The EMR team listened when advised of the complexities around community referrals and appointments, as opposed to the more straight-forward specialist clinics referrals. Through this feedback the EMR team understands the need to spend longer on the ambulatory referral design to ensure the build is tailored to suit the unique requirements.
As a result, a decision has been made to remove these workflows from the EMR Phase 2.1 scope, and to commence a separate project which will allow the detailed analysis required to ensure this functionality is tailored to the unique community referral workflow requirements.
This is a chance for the EMR team to investigate the administrative workflows in more detail and ensure they are properly scoped and the requirements understood. The undertaking of this project after EMR Phase 2.1, will allow the EMR team to develop greater experience in the unique referral workflows and to better support affected clinicians and administrators and their requirements.
What will still be delivered in the EMR Phase 2.1 scope?
Clinical documentation went live as planned with EMR Phase 2.1. You are now able to document all the assessments and care provision for your patient throughout their enrolment in your service, enhancing continuity and visibility.
You can document in the EMR in the same way as other Western Health clinicians – bringing consistency across the organisation and an opportunity for other clinicians to view your notes. All clinicians using the EMR have access to the full picture of care.

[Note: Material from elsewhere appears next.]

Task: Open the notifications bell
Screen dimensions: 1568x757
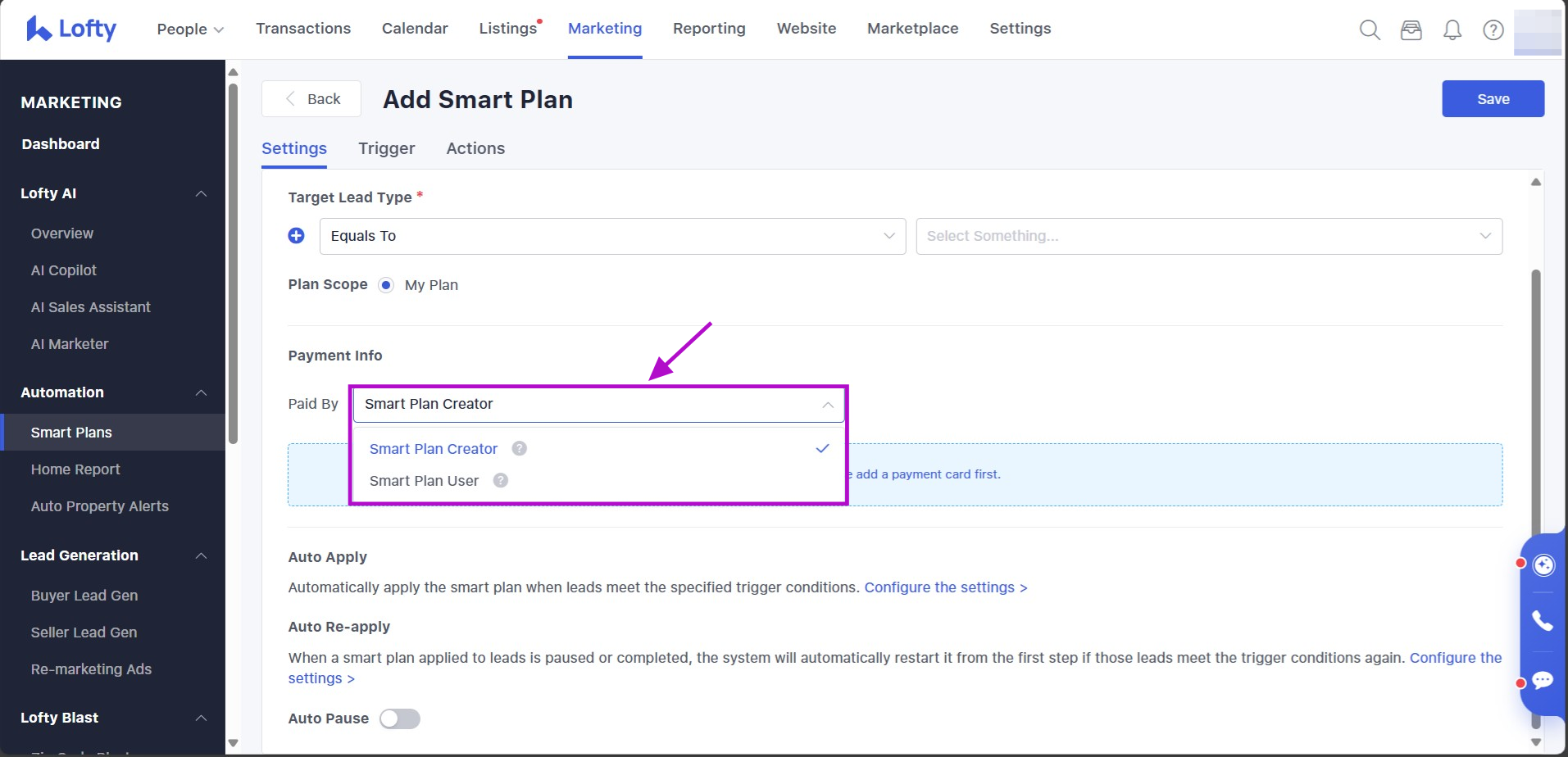Action: (x=1452, y=30)
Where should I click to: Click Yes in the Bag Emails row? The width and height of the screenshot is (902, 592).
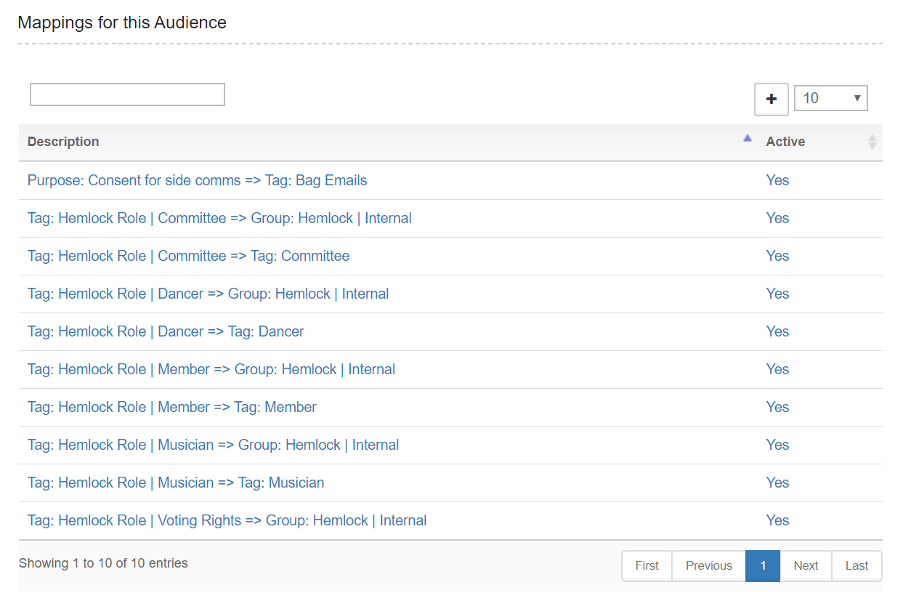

In summary, clinical workflows are still in scope for EMR Phase 2.1, you are able to view and input patient information, but administrative workflows will not be in scope.
What’s staying the same as what you do now?
Internal referrals to your services will remain the same. They will be sent, received and triaged on paper or BOSSnet – this is the only clinical activity not in the EMR following the Phase 2.1 Go-Live.
External referrals continue to be scanned in to BOSSnet, which is consistent with external referrals for Specialists Clinics Outpatients. They will be triaged the same as now, on paper for BOSSnet.
All scheduling of appointments and reporting of contacts remain in iPM.
Yes after the EMR Phase 2.1 Go-Live in July 2023 we still have iPM in the inpatient setting but all outpatient appointments are scheduled in the EMR.
iPM will be fully replaced by the EMR with the EMR Phase 2.2 Go-Live.
ED and ICU are both on the EMR and so referral orders are sent through the EMR in the same way as in EMR inpatient spaces.
In the inpatient setting the collection of statistics has not changed from pre-Go Live processes.
In outpatients, the statistics will be collected and VINAH reported via the EMR.